- Przepraszam w swoim i zespołu imieniu za to, w jakim miejscu jesteśmy. Całą radość w Podbeskidziu czerpałem z szatni, która składa się z charakternych zawodników - mówił Robert Podoliński.

- Po stracie bramki na 1:0 musieliśmy zaryzykować, otworzyć się. Górnik w pierwszej połowie wykorzystał wszystkie okazje, jakie miał i to był dziś klucz do sukcesu. My nie potrafiliśmy się przebić przez defensywę gospodarzy, brakowało nam czegoś z przodu. W dodatku popełniliśmy błędy w defensywie, które kosztują nas wiele.

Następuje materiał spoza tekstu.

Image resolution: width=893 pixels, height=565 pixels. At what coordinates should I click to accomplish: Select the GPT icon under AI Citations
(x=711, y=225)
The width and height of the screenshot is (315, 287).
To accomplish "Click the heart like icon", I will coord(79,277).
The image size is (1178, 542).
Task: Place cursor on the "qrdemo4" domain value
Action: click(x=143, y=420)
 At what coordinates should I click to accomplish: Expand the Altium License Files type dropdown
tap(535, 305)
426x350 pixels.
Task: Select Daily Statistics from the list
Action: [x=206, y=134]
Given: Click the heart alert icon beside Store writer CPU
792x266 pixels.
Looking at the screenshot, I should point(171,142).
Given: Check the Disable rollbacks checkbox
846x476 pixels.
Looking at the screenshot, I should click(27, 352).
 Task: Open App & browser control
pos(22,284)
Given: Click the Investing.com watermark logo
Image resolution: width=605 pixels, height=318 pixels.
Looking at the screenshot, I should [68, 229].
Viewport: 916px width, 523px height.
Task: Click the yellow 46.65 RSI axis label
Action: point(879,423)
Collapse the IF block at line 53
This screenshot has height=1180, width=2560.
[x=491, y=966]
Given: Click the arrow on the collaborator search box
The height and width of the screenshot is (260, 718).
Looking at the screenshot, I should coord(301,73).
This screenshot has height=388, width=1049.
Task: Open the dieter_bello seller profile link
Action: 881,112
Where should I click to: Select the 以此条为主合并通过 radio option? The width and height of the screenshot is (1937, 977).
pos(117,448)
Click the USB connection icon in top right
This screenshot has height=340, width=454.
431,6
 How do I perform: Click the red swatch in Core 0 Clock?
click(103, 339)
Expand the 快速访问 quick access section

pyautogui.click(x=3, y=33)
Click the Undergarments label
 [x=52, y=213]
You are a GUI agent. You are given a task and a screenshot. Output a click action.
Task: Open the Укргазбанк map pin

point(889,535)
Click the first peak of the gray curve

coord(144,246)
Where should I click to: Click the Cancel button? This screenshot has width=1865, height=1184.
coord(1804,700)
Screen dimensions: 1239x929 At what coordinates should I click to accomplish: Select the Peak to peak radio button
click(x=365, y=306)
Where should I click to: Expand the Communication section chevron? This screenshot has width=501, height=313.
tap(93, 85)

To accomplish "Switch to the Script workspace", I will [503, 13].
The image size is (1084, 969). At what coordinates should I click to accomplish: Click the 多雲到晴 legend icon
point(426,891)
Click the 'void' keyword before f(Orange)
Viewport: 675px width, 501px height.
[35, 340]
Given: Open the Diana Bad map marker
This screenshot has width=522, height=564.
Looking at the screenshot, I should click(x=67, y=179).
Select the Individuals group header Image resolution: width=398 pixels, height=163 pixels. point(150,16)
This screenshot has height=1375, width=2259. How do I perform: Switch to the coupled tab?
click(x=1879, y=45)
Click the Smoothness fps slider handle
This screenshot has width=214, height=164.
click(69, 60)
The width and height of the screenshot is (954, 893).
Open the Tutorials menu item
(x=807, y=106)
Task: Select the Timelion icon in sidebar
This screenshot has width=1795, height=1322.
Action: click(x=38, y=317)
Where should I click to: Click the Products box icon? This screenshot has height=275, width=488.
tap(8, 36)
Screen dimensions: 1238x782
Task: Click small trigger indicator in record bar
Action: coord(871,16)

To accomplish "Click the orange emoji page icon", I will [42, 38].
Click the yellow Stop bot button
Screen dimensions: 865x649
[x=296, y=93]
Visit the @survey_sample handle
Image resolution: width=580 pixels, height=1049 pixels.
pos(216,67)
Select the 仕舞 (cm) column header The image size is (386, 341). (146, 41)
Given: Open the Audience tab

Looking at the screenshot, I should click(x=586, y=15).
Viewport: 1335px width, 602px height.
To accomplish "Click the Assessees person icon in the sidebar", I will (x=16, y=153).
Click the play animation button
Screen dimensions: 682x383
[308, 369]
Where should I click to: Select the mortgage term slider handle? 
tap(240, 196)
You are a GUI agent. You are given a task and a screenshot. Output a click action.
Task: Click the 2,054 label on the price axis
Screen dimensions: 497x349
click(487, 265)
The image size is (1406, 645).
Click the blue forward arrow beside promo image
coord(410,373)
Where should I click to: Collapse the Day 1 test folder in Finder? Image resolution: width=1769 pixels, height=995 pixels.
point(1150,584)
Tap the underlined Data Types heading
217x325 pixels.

- Dziękuję kibicom za to, że z nami jeździli, dopingowali i przepraszam w swoim i zespołu imieniu za to, w jakim miejscu jesteśmy. Całą radość w Podbeskidziu czerpałem z szatni, która składa się z charakternych zawodników i za każdym razem, mimo ciosów, potrafiła się podnosić i pokonywać trudności. Wyjątkiem jest to co się dziś stało, widok grupy dorosłych facetów załamanych w szatni jest dramatem. Zawiedliśmy siebie samych i całe Bielsko. Przepraszamy.